The approach is separated into three different parts namely the visual control, motion control and path planning with the visual control forming the chunk of the operations. A Duckiebot uses two CNN’s to carry out its tasks. One CNN responsible for detection detects shoes and people in the camera’s frame of view and creates bounding boxes around the detected objects. The resulting bounding boxes are then forwarded to the next CNN that classifies the bounding box among five different types of shoes. The camera also plays two other important functions of estimating distance from the detected shoe and detecting April tags for localization and deriving the pose of the Duckiebot in the environment.

After a particular type of shoe has been identified in the frame of view, the planning part of the application gives instructions and paths for the Duckiebot to follow. The motion control helps the Duckiebot to stay on track using error correcting feedback loops.

For the robot to navigate in the real world, it needs timely updates of its environment. While it can roughly calculate its position based on wheel encoders, it also requires feedback on the positions of objects and obstacles. This can be done using light sensors like Time of Flight sensors, but also with camera feed for more accuracy and information. In our implementation, we use the Yolov5 Object Detection model to identify people and shoes in the camera frame. Yolov5 provides classification among these two labels and the bounding boxes of the corresponding objects. Bounding boxes contain the (x, y) coordinates of the top left and bottom right corners.

We perform Visual Distance Estimation to determine the distance and angle of the object relative to the robot. The results are stored in a message type Rect along with the bounding boxes and encoded into a SceneSegments message type, which is relayed to the Shoe Classification Node.

Our application exhibits different behaviors depending on the detected shoe while also estimating the position of each shoe. The Shoe Classification node subscribes to the topic published by the Object Detection node, containing the original distorted image and identified bounding boxes with calculated distances and angles. It then classifies each shoe into one of five labels: "Sergio," "Shashank," "Tom," "Varun," or "Vasilis." The node organizes these classifications into a 10-object array, accounting for both feet of each person, and updates the positions and states of the detected shoes.

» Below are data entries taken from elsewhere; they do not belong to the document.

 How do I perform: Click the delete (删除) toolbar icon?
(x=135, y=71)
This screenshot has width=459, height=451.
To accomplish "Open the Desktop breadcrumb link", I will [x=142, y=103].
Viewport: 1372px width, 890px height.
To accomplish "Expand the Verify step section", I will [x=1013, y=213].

The Image Classifier uses a CNN trained with over 5000 images to minimize classification errors. The CNN performs better with shoes of vibrant colors but sometimes misclassifies shoes with secondary colors like brown, white, and grey.

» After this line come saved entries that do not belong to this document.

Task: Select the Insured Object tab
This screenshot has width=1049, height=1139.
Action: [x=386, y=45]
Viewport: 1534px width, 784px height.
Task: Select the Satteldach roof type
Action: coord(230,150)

To build a virtual map and plan its moves, the robot needs to know the locations of objects around it. This is achieved using a combination of techniques, including Time of Flight sensors and visual distance estimation.

The Time of Flight sensor measures the distance between the sensor and obstacles. It is used to detect the distance between the shoe and the Duckiebot, complementing the visual distance estimation techniques.

Using a pinhole camera model, we undistort the image to estimate the relative position of an object. The OpenCV toolkit helps transform and analyze the image. The bounding box of the shoe provides the depth projection, and the distance is calculated using trigonometric identities.

The robot uses two sources of odometric information, merged with a Kalman filter. The Kalman filter combines several sensor inputs to predict and update the robot's state.

Encoders estimate the robot's pose by calculating the distance traveled and orientation change. Using the encoder data, we can determine the increments in each axis.

The April Tags library provides precise information on the distance to a tag from the robot. By placing tags in the environment, the robot can calculate its position relative to these tags using trigonometry.

The robot follows a sequence of goal positions in global coordinates using a PID controller. The PID controller adjusts the robot's linear and angular velocities to reduce the errors in distance and angle between the current and goal positions. The state machine changes the behavior of the PID depending on the robot's situation relative to the goal position.

Using the position information of the robot and shoes, the path planner node generates poses for the Duckiebot to follow using trigonometric functions. These poses are visualized in RVIZ and sent iteratively to the PID controller.

The eight-figure path is calculated using the midpoints and distance between two points (shoes). The path is described by the following equations.

$x = (distance/2 + radius) \cdot cos(\theta)$
$y = {radius}* \sin(2\theta)$
$x_{path} = midx + x\cdot cos(\theta) - y\cdot sin(\theta)$
$y_{path} = midy + x\cdot sin(\theta) + y\cdot sin(\theta)$

The circular path is calculated similarly, using the midpoints of the points and trigonometric functions to describe the path.

The architecture of the final implementation is visualized using RosGraph. The nodes and their communication are illustrated in a simplified diagram.

The nodes were created using the basic duckietown template. The CNN for object detection and classification runs on a laptop to minimize latency, while other nodes like odometry and PID run remotely on the Duckiebot for real-time tasks. The ROS core, initialized by launch scripts, runs on the Duckiebot to optimize node communication and performance.